Like many of Bareja’s other films from the 1970s and 1980s, a summary of the plot does not do justice to how well Brunet Will Call mocks Polish reality. Bareja shows a world where a brake cable for a car can only be found at the butcher’s shop, where militia admonish pedestrians by shouting through a megaphone: ‘Pedestrians! Stick to the zebra crossing!’, where the TV has to be turned off when the most popular show is on because the increased power consumption can cause the TV to break.
One particular scene set in a museum is a masterpiece. The exhibition consists of alcohol bottles from different centuries to illustrate the phenomenon of the nobility making peasants dependant on alcohol. A teacher guiding pupils through the room has a problem with the last, unsigned object – as it turns out, it is not part of the exhibition, but a bottle used by the cleaner to water the plants. This scene shows the essence of Bareja’s humour – not only aimed at the communist regime, but also distanced from all the slogans and institutions. In this particular case, the director showed that even a worthless object placed in a museum space gains the status of an art piece.

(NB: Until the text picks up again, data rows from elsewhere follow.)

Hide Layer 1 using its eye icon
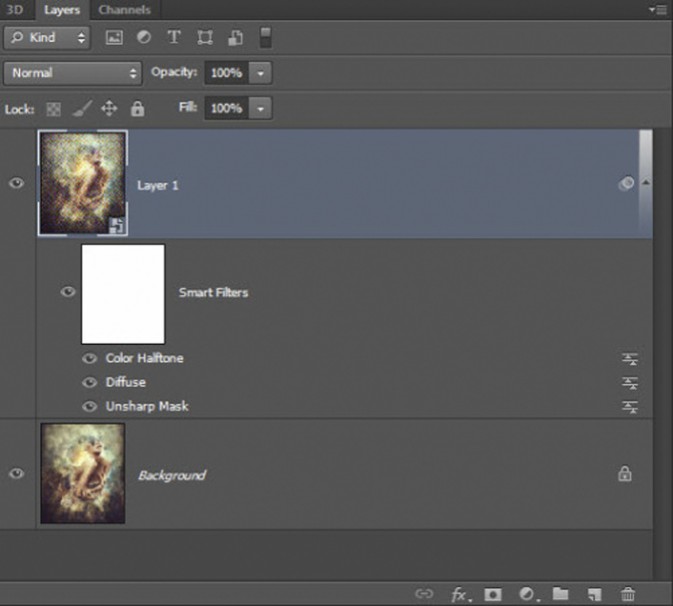 click(x=16, y=183)
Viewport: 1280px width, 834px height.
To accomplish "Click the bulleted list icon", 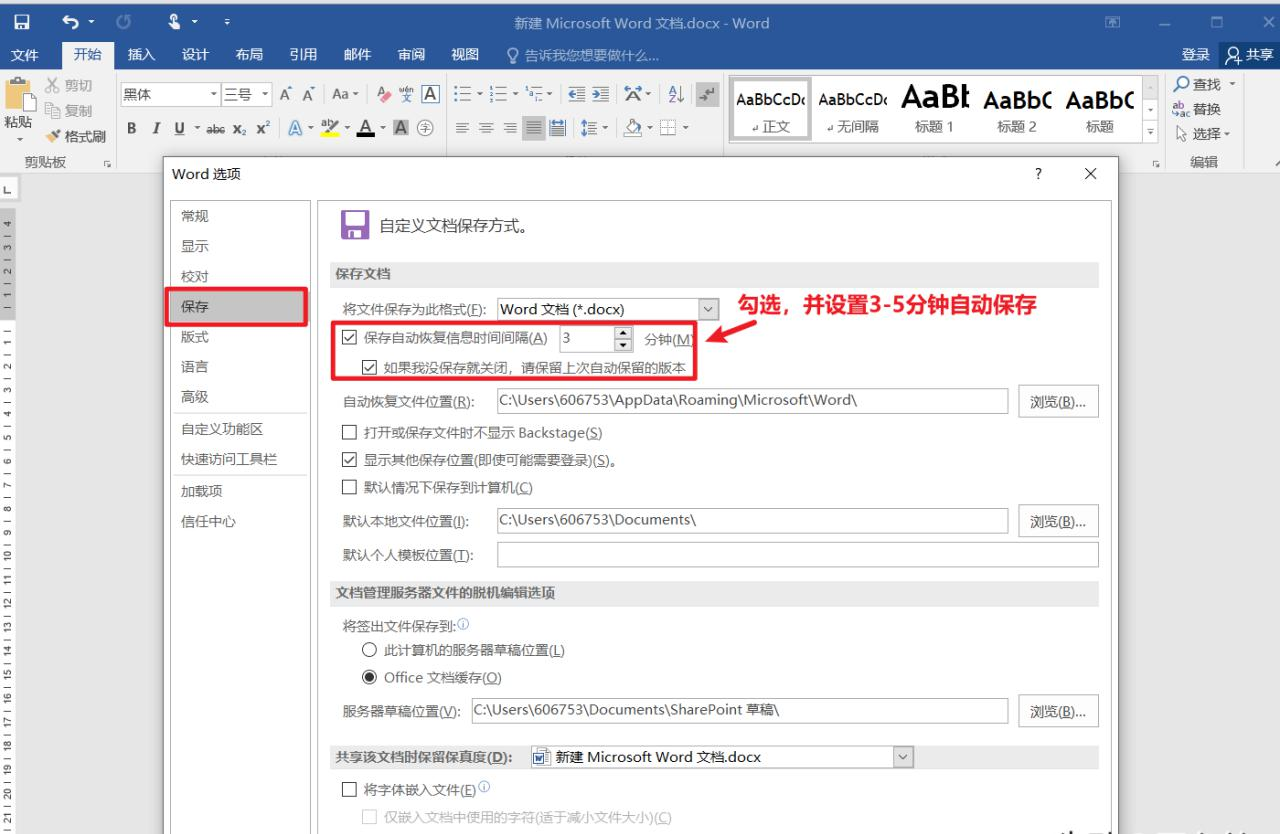I will click(x=462, y=94).
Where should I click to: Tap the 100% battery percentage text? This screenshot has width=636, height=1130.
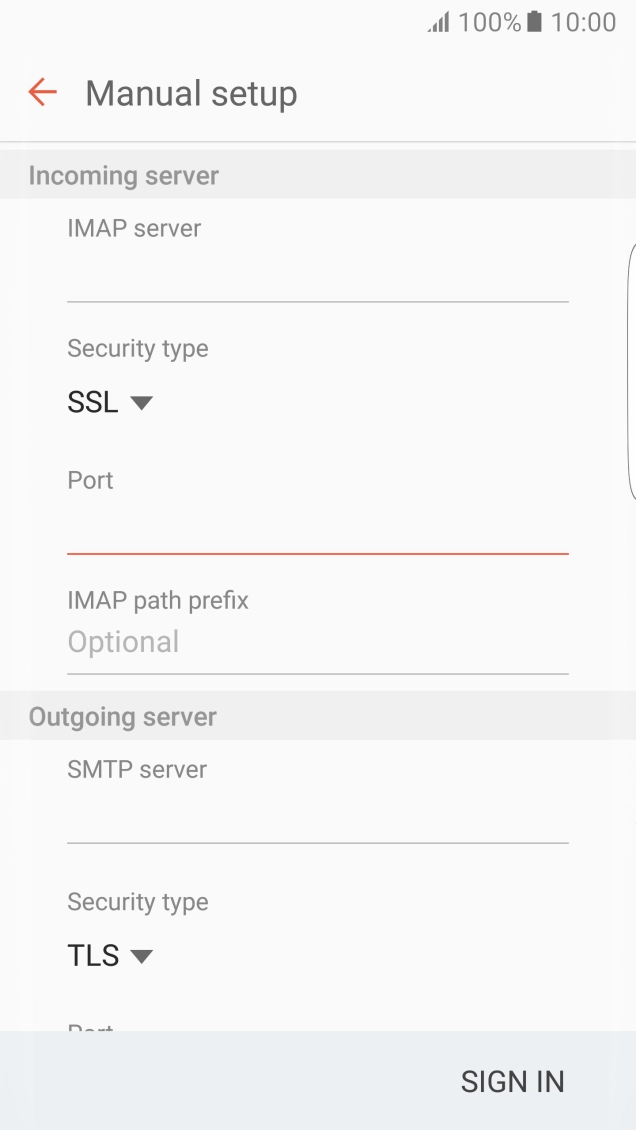(489, 22)
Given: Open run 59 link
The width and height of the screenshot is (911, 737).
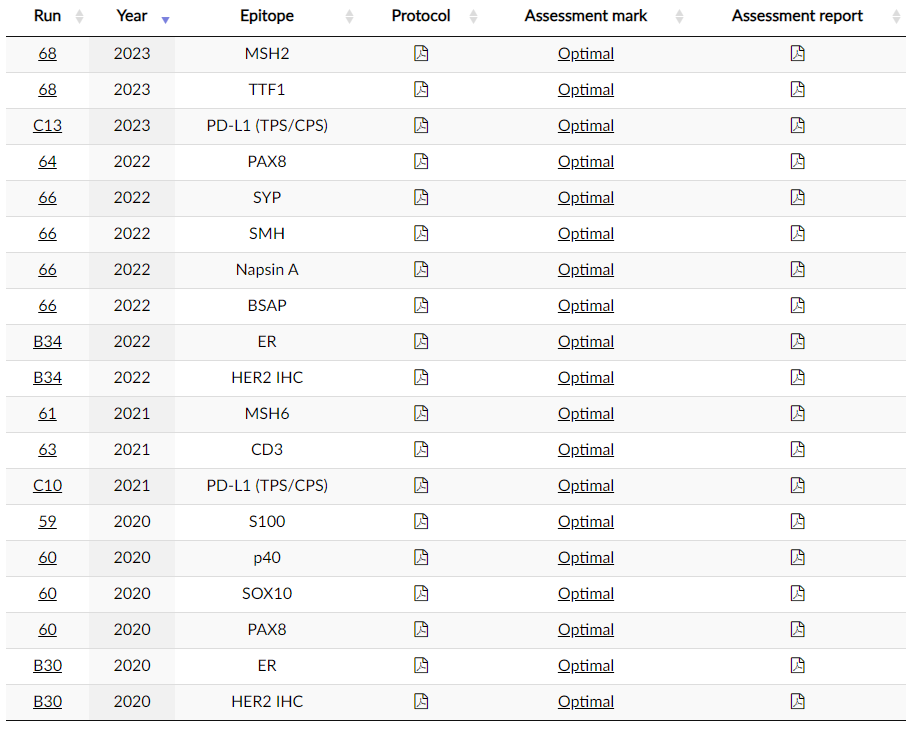Looking at the screenshot, I should pos(48,522).
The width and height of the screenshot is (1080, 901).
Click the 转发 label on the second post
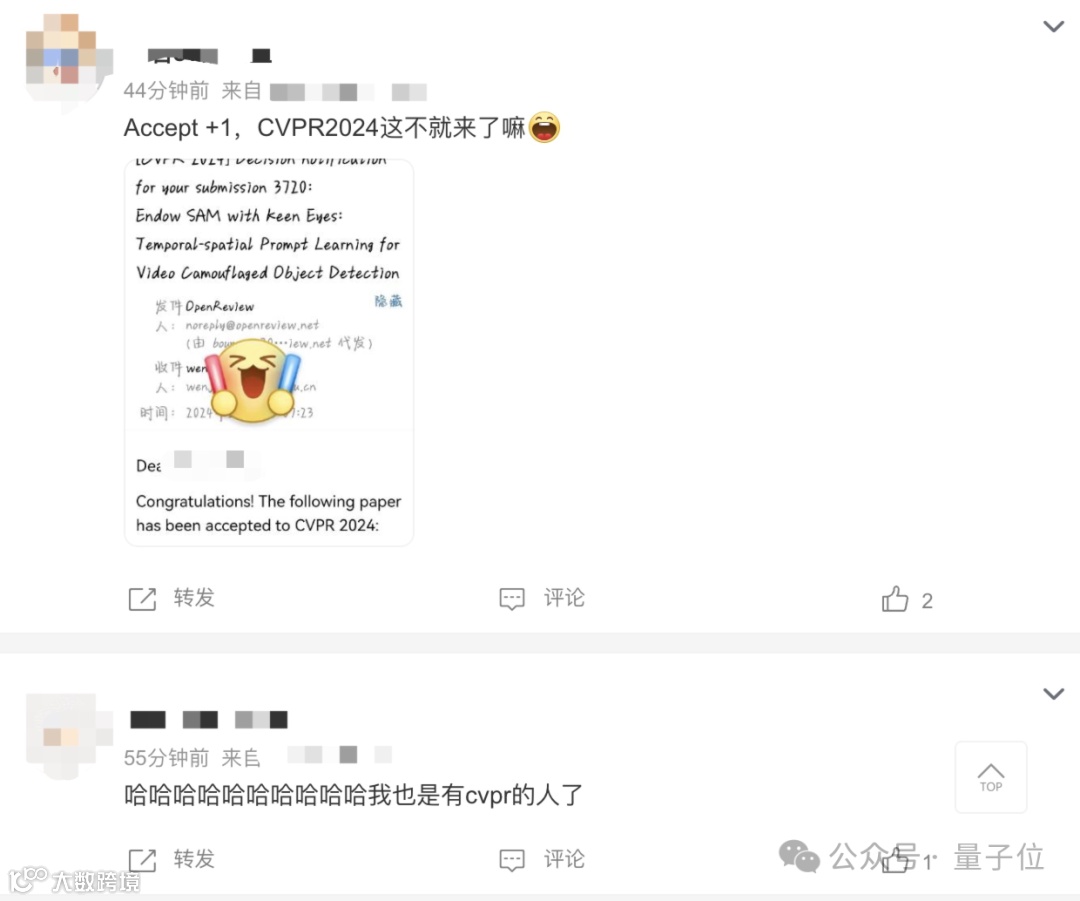click(194, 859)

From today’s perspective, what’s most interesting in Brunet Will Call is not its socio-political humour but the experiments with the conventions of crime films. Bareja uses the aesthetics of different genres and entwines cabaret-like scenes with shots that preserve the poetics of a crime flick. In the culminating moment, in order to imitate horror films he makes use of a dark lighting, cold blue colours, and wide-angle lenses that distort the image. Such conventions are, however, broke down and ridiculed by the director. Bareja further plays with the convention of crime films – Michał finds out the identity of the villain by sheer chance, not through the power of deduction and logical reasoning.
Even though Brunet Will Call contains a few unnecessary scenes and its humour is very sophisticated, the comedy is one of the most humorous of Bareja’s films. It is an interesting example of self-aware, ironic popular cinema from the era of the communist regime. It could be even said that its experiments with conventions make Brunet Will Call similar to late post-modernist works.